Kashkari Vs. Dimon For Battle Of The Bankers?

Federal Reserve

In what might be shaping up as the battle of the bankers, a heavy hitter in the industry is taking aim at JPMorgan CEO Jamie Dimon’s comments earlier this week about the state of financial firms.

As CNBC reported, Neel Kashkari, who serves as Minneapolis Fed president, is “taking on” Dimon, the financial arena’s “perhaps most well-known and powerful name,” in a spat over what Kashkari has called Dimon’s “demonstrably false” statements about financial firms.

Dimon said among other things in his annual letter to holders that “too big to fail” no longer remains a worry on the heels of capital bolstering efforts and increased regulations governing banking — as banks can convert debt to equity to use as reserves in a crisis. Yet Kashkari takes issue with that characterization.

The Minneapolis banker stated in a blog posted to Medium.com that “capital standards are higher than before the last crisis” but need to be taken higher. He put the odds of a future bailout in the next half century at roughly 70 percent.

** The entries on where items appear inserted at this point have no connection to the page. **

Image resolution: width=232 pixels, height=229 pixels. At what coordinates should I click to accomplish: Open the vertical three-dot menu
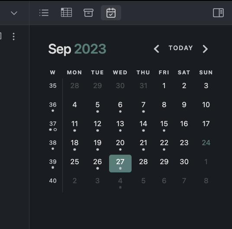pos(13,36)
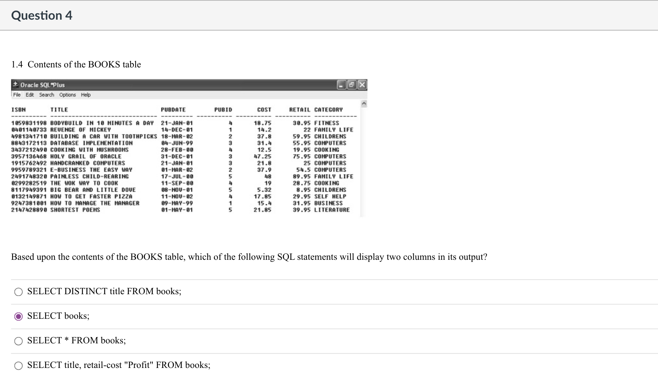The height and width of the screenshot is (389, 658).
Task: Open the Options menu in SQL*Plus
Action: click(67, 95)
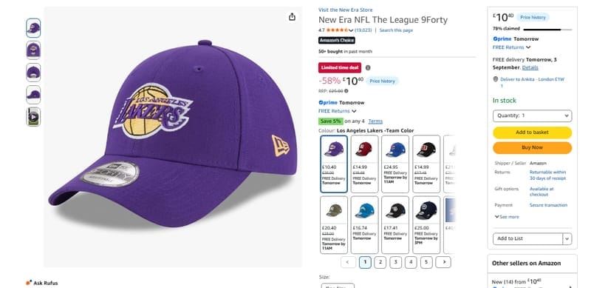591x288 pixels.
Task: Click the delivery location pin icon
Action: pos(496,79)
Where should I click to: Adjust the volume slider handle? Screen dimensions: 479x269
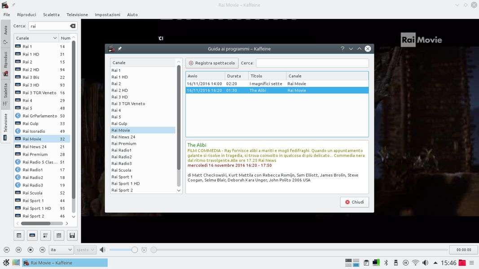click(134, 250)
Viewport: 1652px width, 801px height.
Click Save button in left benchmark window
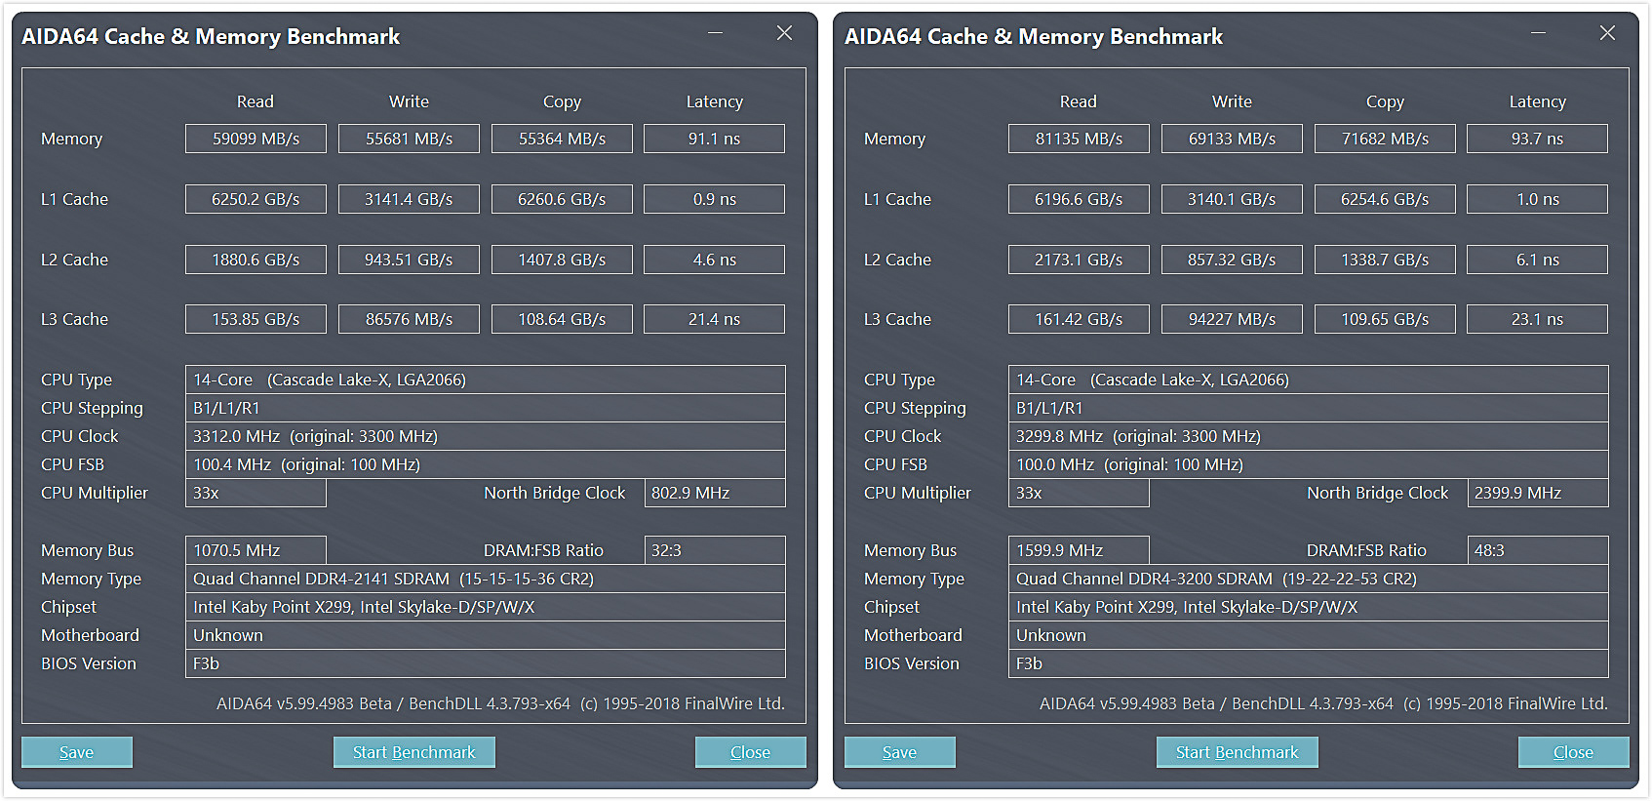coord(77,752)
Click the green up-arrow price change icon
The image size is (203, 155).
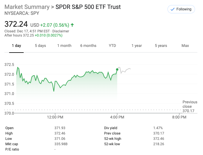[73, 25]
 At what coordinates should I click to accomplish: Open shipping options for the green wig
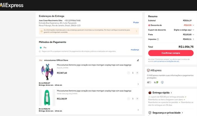click(138, 110)
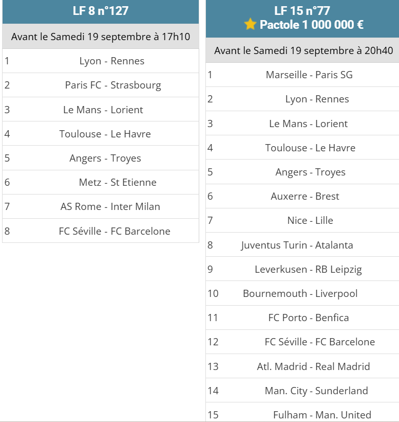This screenshot has height=422, width=399.
Task: Select Metz - St Etienne match
Action: pos(101,182)
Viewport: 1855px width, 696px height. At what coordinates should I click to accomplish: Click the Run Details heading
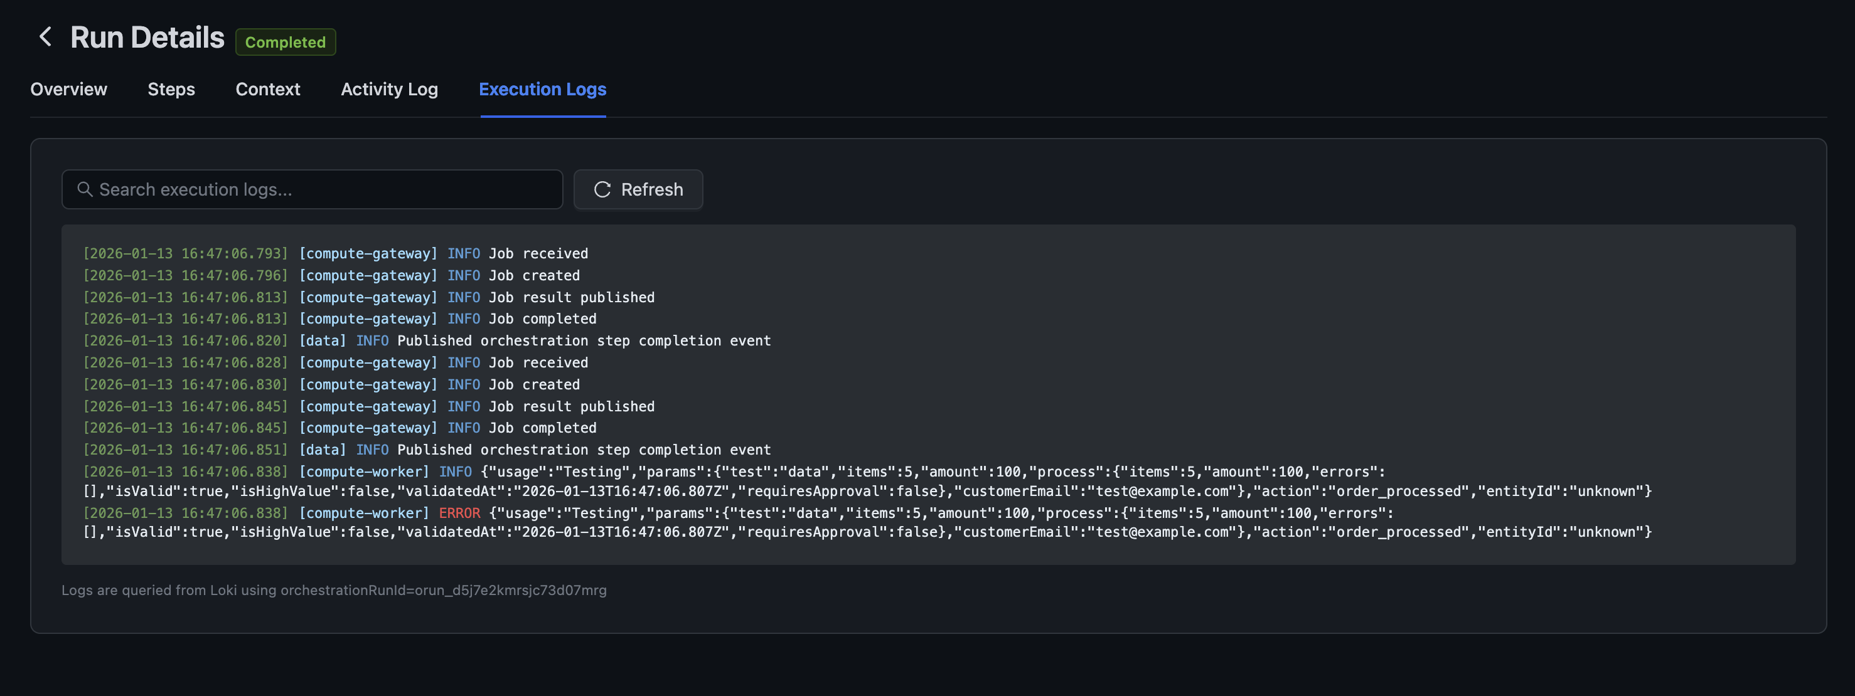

The Fed has stated that banks should be able to handle asset declines of 20 percent in a crunch, and Kashkari has said that capital standards have to be boosted by as much as double the current levels in order to provide such a buffer.

“The most recent crisis showed that even some debt holders who had been explicitly told that they would take losses during a crisis got bailed out,” he said in the post. “Only true equity should be considered loss-absorbing in a crisis. The largest banks do not have enough equity today to protect taxpayers,” Kashkari added. “Too big to fail is alive and well. Taxpayers are on the hook.”